Text provided:
----
The BVI Property Market
The BVI has a robust high-end property market, but there are also plenty of options. Land sales can start in the hundreds of thousands for developed property. However, both raw land and developed properties can run into the tens of millions. The market is deep and varied. There are seaside properties with marina facilities, a thriving residential resort industry offering condominiums and stand alone villas with good potential for rental income, as well as unique properties in a variety of reputable and/or exclusive neighbourhoods. The variety of islands, islets and cays offer as much or as little seclusion as might be desired. Some properties are accessible only by sea, but this has not presented an inconvenience, since property owners are also often yachters. New superyacht and megayacht facilities have lent a new dimension to the islands, with two new annual regattas causing stayover visitors to pour into the available accommodations, a boon for second-homeowners who make their properties available for rent when not in use.
----
Short task 1: Copy the lines of the records from the one containing "Click the white band of the colorbar" through the one containing "The height and width of the screenshot is (2160, 1620).", replacing "colorbar" with "color scale" and keeping everything else the same. Return only those lines.
Short task 2: Continue the passage on the BVI property market from the point where it stops.

Data records:
----
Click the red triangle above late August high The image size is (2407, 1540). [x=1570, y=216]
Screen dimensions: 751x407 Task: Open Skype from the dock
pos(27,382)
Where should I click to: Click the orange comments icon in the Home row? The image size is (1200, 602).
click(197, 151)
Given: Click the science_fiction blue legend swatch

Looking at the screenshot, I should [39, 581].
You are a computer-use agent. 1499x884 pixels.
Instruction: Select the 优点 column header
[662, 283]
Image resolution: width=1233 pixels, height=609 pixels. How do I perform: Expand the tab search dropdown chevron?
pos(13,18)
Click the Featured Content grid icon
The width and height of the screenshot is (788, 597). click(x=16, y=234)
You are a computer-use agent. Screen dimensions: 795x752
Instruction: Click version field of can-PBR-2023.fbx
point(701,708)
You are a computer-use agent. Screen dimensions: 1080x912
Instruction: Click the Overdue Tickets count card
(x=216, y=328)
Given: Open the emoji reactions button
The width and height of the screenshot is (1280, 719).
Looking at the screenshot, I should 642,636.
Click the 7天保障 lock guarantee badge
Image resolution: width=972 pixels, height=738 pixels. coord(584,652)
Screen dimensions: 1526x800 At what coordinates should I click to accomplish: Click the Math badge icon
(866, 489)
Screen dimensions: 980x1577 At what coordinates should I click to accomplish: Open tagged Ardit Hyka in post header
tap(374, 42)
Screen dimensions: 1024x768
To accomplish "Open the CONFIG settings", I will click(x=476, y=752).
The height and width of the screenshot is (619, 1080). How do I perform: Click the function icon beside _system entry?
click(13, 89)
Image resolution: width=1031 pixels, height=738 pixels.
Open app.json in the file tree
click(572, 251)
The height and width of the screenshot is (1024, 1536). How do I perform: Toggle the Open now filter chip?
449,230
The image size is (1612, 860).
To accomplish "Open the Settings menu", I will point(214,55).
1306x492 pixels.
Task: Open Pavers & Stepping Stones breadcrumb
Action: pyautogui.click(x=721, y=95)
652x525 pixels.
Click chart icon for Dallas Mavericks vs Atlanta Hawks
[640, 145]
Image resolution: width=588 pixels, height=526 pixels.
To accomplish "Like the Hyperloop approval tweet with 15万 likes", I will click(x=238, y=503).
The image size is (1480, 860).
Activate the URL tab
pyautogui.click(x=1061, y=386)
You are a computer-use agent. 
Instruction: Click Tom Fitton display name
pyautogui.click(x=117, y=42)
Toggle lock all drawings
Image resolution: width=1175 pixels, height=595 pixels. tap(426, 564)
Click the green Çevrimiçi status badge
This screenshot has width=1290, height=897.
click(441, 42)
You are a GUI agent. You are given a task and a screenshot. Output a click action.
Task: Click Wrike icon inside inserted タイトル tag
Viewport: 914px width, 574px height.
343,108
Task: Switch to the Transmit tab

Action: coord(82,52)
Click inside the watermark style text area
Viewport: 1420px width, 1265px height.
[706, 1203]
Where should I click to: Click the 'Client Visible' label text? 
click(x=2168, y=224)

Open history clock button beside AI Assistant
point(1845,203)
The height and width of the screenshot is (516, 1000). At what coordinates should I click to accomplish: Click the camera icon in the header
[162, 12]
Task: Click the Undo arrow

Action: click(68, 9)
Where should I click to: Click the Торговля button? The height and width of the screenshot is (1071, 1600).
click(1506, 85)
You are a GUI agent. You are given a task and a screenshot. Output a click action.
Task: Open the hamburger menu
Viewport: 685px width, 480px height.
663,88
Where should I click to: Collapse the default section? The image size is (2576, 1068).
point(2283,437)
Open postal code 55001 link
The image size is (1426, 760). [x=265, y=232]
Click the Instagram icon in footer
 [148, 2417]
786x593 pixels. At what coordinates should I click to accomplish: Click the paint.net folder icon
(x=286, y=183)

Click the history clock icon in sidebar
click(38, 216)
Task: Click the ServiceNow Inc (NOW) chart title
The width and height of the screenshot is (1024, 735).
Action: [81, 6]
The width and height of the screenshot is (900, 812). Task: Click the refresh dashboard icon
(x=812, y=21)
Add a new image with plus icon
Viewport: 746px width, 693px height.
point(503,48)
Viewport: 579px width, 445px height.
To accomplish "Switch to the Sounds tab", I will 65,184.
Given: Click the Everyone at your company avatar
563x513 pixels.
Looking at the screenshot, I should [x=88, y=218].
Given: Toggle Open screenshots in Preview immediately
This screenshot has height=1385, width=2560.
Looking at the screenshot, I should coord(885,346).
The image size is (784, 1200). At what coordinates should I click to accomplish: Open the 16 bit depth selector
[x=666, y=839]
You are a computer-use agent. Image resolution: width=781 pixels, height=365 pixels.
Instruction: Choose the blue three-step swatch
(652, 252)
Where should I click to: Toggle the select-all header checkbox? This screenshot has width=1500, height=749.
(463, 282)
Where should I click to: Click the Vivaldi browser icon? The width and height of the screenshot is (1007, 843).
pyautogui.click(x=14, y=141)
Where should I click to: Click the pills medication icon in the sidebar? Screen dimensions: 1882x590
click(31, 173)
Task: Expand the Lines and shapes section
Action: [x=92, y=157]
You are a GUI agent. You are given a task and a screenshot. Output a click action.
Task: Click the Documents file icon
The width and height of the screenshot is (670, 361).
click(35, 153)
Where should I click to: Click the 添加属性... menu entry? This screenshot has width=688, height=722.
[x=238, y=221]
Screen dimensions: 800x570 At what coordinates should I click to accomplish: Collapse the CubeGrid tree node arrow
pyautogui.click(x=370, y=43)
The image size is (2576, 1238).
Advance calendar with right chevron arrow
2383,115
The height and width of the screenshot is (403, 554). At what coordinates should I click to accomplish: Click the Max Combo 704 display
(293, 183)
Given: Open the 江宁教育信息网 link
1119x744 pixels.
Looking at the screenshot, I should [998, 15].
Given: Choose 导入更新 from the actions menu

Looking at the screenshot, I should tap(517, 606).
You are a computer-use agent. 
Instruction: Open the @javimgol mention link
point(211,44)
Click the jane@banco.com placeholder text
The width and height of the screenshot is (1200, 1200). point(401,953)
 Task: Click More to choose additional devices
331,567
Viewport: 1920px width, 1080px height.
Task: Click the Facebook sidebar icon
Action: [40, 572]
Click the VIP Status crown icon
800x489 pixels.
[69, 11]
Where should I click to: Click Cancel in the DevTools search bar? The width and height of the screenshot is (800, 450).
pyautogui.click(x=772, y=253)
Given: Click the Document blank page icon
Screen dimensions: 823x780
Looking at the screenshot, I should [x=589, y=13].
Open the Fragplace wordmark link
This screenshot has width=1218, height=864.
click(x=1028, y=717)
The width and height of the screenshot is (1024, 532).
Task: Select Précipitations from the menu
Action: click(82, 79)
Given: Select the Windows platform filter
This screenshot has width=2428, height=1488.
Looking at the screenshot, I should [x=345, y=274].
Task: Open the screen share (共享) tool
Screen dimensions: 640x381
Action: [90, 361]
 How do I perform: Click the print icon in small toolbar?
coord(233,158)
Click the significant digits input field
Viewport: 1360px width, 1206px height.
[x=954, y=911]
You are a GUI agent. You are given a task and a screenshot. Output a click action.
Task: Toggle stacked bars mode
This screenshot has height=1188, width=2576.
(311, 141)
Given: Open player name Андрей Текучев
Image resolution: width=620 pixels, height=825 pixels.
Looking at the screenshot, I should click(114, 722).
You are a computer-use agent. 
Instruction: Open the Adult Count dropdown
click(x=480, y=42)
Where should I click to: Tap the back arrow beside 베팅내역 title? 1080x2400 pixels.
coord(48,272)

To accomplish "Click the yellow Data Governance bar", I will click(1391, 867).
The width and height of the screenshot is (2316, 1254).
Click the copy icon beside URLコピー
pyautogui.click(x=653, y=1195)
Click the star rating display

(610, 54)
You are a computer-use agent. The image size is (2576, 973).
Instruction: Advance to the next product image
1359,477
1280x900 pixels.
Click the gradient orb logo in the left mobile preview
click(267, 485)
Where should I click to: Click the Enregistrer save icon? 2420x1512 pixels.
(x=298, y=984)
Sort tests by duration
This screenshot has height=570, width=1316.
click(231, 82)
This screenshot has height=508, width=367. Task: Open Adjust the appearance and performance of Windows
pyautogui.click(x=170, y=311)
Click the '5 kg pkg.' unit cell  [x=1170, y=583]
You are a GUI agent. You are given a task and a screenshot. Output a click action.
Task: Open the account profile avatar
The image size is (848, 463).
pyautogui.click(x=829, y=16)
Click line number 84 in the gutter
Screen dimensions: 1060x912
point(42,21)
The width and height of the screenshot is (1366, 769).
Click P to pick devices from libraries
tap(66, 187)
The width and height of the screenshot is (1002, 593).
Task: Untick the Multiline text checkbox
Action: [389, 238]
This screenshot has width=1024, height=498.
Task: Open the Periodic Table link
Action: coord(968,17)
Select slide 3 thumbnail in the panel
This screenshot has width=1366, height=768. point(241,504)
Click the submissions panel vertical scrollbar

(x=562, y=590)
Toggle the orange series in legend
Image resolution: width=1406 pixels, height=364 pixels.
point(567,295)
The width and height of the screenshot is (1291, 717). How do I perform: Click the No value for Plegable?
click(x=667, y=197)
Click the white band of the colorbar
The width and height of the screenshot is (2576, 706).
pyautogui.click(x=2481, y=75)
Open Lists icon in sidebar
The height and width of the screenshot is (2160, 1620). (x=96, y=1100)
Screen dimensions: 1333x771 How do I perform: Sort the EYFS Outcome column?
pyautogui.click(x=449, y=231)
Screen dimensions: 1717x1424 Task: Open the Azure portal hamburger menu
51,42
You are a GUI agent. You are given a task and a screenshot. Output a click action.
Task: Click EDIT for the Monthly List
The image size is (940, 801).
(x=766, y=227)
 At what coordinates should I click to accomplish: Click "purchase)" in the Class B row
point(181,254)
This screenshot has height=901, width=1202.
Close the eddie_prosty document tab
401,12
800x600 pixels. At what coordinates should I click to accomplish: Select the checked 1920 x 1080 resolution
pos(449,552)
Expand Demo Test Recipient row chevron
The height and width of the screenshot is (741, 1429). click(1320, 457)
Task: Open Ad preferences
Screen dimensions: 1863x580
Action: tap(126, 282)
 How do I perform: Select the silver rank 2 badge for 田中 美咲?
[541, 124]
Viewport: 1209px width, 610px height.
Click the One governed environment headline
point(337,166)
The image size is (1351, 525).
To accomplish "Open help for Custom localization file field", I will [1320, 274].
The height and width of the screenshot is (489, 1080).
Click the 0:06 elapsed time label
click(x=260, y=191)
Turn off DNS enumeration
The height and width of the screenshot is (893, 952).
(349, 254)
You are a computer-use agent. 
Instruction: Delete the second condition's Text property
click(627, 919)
----
Exercise response 1:
Click the white band of the color scale
The width and height of the screenshot is (2576, 706).
pyautogui.click(x=2481, y=75)
Open Lists icon in sidebar
The height and width of the screenshot is (2160, 1620). (x=96, y=1100)

Exercise response 2:
This year has shown a marked upturn in sales, suggesting that the economic slowdown is nearing its end in both the US and the BVI, while property values have remained stable.
Ownership
A landholding licence is required for all who are not BVI citizens or belongers. This is called a Non-Blonger’s Landholding Licence. While you’ll hear the term “non-belonger” a lot, do not be intimidated. It’s simply legal speak for someone who is not a citizen or permanent resident of the BVI. The licensing process is designed to facilitate property ownership for those who truly want to own a home in the BVI while discouraging speculation in real estate and protecting the heritage of the people of the BVI. The prospective purchaser must provide evidence of identity, means, and character along with an appraisal and the agreement for sale, and certain other property details. If you intend to rent the property while it is not in use, this will have to be specifically stated in the licence and a trade licence for property rental obtained. The landholding licence is personal to the holder and applies only to the specific property mentioned within it. A separate licence is needed for each property.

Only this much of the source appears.